→ **Extract**:
__________________________________________________
Jill Aho. University Accuses RIAA of ‘Spying’ On Students. Oregon Daily Emerald. Dec. 3, 2007. After the Oregon Department of Justice moved to quash an RIAA subpoena that sought the identities of University of Oregon students who allegedly committed copyright infringement, attorney general Hardy Myers’ office returns with another motion. This second motion alleges RIAA and MediaSentry are “spying” on Oregon residents. MediaSentry is a Maryland-based company that locates and identifies IP addresses that the RIAA targets in its litigation campaign against consumers. Part of OAG’s new claim is that MediaSentry is an investigator, and as such, not licensed to do business in the state of Oregon. Now that is awfully novel argument that takes a pair to present to a judge. Categories: Cases & Litigation; Education; File Sharing, P2P & Downloads; Music.
Mark Sullivan. The Most Anti-Tech Organizations in America. PC World. Dec. 2, 2007. The organizations on this list won’t surprise anyone. What is surprising is that the intellectual property environment in the U.S. has become so unbalanced that even a mainstream press outlet like PC World notices it, and devotes feature article coverage to it. Categories: Politics & Government.
Copyright Litigation Blog. Freelancers, Unregistered Copyrights and Electronic Database Litigation. Dec. 2, 2007. Ray Dowd analyzes the Second Circuit’s decision to bar class action settlement claims from plaintiffs who own copyright to unregistered works. This decision is a followup to the Supreme Court’s ruling in New York Times v. Tasini. Categories: Cases & Litigation; Registration.
GhanaMusic.com. Copyright Investment Bank Soon. Dec. 1, 2007. If successful, the African country will be the first country in the world to create an organization exclusively devoted to intellectual property securitization, which will give financing to producers, musicians, visual artists, and other creators while using the creators’ intellectual property as loan collateral. It is the Bowie bonds concept gone international. Categories: International; Licensing & Permissions; Music.
__________________________________________________
→ **Data for review**:
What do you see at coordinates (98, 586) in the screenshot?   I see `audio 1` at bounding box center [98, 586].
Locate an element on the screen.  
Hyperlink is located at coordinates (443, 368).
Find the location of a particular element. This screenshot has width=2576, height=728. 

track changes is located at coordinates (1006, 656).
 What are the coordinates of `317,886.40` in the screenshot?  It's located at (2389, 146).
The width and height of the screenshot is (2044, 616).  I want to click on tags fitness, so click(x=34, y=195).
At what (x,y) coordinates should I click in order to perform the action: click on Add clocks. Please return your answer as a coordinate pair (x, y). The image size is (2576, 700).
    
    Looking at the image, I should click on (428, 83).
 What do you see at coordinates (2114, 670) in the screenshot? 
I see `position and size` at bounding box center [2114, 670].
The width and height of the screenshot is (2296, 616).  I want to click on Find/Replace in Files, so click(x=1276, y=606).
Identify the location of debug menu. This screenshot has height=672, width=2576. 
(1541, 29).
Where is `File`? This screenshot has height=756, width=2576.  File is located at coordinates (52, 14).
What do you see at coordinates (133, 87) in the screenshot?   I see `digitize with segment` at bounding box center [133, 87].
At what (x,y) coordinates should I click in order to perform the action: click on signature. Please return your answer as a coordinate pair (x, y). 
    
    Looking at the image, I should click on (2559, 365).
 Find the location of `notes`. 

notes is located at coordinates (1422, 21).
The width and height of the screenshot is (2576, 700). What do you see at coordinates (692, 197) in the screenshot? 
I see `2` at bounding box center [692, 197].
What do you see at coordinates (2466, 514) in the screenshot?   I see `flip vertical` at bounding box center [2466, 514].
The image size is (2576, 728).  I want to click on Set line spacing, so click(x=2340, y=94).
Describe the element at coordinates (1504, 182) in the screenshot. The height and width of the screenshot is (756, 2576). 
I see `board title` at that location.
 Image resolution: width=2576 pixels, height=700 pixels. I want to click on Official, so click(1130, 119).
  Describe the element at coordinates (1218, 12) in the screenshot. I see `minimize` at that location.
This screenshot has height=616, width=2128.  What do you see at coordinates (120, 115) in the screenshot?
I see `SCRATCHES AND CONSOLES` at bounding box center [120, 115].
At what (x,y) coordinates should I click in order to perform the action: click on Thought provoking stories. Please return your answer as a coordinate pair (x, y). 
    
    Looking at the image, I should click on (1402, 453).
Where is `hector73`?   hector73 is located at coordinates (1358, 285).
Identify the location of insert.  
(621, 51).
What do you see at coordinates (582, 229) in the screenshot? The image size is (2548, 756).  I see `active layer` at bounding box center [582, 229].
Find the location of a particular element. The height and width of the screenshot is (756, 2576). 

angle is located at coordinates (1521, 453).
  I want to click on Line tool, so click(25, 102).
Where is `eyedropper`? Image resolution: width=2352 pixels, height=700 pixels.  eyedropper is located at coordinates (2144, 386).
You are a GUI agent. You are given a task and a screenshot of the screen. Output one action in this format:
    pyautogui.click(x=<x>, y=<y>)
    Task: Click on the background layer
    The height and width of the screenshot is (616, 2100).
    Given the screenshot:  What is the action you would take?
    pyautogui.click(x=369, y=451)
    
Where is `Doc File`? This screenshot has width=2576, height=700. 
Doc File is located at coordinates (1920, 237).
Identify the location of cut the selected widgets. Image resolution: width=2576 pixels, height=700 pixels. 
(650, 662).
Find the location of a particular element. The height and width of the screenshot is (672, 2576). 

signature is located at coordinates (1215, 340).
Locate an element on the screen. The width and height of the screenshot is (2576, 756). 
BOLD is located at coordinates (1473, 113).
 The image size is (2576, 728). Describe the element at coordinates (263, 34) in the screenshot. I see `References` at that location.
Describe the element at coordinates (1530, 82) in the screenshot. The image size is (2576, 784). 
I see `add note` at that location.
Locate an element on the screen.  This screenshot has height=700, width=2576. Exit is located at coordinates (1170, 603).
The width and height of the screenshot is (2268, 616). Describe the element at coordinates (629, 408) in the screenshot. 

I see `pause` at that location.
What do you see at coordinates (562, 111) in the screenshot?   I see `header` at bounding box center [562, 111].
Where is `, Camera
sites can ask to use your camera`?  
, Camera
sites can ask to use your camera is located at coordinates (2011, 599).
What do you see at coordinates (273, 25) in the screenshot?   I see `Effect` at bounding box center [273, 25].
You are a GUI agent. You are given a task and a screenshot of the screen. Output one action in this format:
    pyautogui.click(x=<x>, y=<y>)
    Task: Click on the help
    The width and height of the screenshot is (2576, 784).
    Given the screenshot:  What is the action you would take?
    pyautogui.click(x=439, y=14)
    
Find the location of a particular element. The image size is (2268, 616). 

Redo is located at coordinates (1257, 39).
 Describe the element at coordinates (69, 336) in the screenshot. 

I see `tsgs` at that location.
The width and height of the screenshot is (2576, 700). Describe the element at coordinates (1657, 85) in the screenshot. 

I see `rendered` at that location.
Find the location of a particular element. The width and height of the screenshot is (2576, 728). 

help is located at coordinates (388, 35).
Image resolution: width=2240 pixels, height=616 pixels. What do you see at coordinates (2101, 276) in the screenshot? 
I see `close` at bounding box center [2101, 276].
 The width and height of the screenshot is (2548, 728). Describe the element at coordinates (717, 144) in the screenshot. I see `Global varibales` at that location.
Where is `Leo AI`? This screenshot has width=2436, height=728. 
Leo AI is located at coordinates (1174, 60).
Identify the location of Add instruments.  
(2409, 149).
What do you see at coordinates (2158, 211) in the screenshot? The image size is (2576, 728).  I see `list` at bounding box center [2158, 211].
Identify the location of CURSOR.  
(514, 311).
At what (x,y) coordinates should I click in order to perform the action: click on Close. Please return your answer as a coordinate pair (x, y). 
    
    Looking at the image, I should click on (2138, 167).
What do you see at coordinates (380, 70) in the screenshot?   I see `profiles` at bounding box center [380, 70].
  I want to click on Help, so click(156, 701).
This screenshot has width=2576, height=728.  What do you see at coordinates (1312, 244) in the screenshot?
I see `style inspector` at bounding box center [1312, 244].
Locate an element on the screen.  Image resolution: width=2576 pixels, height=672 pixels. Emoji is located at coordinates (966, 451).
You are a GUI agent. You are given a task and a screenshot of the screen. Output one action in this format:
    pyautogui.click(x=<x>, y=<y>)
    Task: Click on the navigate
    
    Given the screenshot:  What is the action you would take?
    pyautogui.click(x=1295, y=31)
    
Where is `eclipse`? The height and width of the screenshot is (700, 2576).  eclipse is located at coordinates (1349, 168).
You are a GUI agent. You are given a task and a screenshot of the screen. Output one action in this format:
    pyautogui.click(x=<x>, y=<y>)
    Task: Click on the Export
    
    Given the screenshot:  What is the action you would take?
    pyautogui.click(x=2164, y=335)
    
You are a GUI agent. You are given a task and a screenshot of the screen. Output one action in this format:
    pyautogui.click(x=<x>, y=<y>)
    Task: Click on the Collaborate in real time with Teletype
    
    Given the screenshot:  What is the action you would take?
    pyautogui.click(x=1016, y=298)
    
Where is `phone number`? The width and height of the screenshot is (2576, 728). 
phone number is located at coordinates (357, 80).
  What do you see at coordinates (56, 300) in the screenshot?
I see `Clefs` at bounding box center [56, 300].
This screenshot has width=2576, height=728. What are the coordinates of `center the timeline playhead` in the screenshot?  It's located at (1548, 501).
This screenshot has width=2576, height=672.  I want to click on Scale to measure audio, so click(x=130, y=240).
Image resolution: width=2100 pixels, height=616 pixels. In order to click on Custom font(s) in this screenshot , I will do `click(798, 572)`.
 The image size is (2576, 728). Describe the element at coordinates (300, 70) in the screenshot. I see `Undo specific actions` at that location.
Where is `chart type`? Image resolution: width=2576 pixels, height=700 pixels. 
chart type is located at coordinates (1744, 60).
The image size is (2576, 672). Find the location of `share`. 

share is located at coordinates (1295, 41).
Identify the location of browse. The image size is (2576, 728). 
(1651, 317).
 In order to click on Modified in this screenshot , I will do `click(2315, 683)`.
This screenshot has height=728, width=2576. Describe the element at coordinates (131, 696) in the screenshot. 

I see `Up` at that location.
__________________________________________________
→ **Problems and tasks**:
**a)** Using the copyright news roundup, answer these questions:
(i) Where is MediaSentry based?
(ii) Which ruling is the Second Circuit decision on unregistered works a followup to?
(iii) What would the proposed organization in Ghana use as loan collateral?
**b)** Reproduce everything in the copyright news roundup from "Copyright Litigation Blog." down to "Licensing & Permissions; Music.".

→ **Numbered answers**:
**a)**
(i) Maryland.
(ii) The Supreme Court's ruling in New York Times v. Tasini.
(iii) The creators' intellectual property.

**b)**
Copyright Litigation Blog. Freelancers, Unregistered Copyrights and Electronic Database Litigation. Dec. 2, 2007. Ray Dowd analyzes the Second Circuit’s decision to bar class action settlement claims from plaintiffs who own copyright to unregistered works. This decision is a followup to the Supreme Court’s ruling in New York Times v. Tasini. Categories: Cases & Litigation; Registration.
GhanaMusic.com. Copyright Investment Bank Soon. Dec. 1, 2007. If successful, the African country will be the first country in the world to create an organization exclusively devoted to intellectual property securitization, which will give financing to producers, musicians, visual artists, and other creators while using the creators’ intellectual property as loan collateral. It is the Bowie bonds concept gone international. Categories: International; Licensing & Permissions; Music.